¿Qué esperanzas podía albergar? No había besado nunca a una chica y en cambio aquellos diablos eran hombres experimentados; sabrían cómo engatusarla, hacerle perder la cabeza.
Había oído un sinfín de historias sobre enfermeras, telefonistas, telemetristas, chicas acabadas de salir de la escuela que se convertían de mala gana en amantes de los comandantes de regimiento o de división. Unas historias que a él le traían sin cuidado.
Miró la puerta. ¿Cómo no se le había pasado antes por la cabeza que sencillamente podía levantarse e irse, sin pedir permiso a nadie?

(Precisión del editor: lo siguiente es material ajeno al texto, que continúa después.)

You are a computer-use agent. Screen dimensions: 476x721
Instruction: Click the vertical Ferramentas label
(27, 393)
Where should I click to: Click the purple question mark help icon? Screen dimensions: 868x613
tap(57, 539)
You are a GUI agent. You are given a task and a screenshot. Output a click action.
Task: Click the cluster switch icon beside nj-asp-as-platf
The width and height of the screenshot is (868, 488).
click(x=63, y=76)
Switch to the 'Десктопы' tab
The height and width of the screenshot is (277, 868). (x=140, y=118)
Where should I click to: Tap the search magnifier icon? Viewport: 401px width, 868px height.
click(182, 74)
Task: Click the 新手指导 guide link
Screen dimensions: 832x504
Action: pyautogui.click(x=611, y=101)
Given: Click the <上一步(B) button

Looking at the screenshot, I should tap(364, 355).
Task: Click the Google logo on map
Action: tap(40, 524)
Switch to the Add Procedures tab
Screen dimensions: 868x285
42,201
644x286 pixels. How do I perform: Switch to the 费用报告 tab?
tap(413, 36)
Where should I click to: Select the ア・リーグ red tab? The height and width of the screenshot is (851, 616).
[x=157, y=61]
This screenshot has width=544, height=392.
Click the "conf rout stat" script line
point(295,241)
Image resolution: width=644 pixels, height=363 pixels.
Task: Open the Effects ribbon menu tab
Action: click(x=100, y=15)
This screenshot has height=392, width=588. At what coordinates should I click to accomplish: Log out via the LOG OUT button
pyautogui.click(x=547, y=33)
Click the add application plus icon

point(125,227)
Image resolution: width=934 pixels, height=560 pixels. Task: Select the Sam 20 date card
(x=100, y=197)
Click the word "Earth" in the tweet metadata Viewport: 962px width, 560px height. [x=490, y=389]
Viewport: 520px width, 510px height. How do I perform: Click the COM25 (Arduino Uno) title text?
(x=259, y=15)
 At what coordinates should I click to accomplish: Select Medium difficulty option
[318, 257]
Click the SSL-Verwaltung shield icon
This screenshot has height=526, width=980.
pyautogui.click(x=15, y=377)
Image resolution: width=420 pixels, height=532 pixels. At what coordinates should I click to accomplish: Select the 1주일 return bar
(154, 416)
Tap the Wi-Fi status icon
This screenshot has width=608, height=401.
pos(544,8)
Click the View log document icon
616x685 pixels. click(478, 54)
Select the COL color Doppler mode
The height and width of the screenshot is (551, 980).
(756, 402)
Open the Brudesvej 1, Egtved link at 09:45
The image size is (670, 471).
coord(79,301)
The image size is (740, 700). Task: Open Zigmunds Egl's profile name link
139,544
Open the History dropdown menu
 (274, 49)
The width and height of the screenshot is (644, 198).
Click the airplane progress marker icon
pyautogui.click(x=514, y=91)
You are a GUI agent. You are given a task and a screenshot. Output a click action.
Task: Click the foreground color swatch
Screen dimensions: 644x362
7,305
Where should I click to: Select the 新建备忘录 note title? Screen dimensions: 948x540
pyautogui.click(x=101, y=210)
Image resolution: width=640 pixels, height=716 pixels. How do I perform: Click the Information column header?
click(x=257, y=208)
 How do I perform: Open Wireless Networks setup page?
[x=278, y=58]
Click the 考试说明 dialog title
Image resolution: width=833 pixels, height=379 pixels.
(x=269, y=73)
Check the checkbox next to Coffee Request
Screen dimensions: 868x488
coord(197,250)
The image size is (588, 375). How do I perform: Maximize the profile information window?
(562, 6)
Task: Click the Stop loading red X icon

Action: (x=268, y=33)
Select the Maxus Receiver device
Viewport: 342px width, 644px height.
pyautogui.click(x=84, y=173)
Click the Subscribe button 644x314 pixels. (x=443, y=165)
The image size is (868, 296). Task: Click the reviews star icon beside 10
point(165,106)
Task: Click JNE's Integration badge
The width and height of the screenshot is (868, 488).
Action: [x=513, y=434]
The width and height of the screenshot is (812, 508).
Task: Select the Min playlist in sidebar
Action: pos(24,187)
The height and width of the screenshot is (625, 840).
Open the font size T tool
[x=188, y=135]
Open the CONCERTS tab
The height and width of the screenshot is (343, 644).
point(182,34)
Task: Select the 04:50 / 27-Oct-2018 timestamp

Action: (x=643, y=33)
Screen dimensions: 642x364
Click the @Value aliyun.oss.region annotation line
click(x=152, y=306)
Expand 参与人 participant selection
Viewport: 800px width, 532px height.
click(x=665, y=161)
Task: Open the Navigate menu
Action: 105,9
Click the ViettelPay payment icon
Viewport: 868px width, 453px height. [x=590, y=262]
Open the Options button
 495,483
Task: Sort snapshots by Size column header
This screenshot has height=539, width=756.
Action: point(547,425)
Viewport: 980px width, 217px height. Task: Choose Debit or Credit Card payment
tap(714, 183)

Se levantó, abrió la puerta y se fue.
En ese preciso instante el oficial de servicio del Estado Mayor fue avisado por teléfono de que el jefe de la sección política Vasíliev había ordenado que le enviaran de inmediato al soldado de la casa cercada.
La historia de Datnis y Cloe continúa conmoviendo los corazones de los hombres, pero no porque su amor naciera entre viñas bajo el cielo azul.
La historia de Dafnis y Cloe se repite siempre y por doquier, ya sea en un sótano sofocante impregnado de olor a bacalao frito, en el búnker de un campo de concentración, entre los chasquidos de los ábacos en una oficina de contabilidad o en el almacén polvoriento de una hilandería.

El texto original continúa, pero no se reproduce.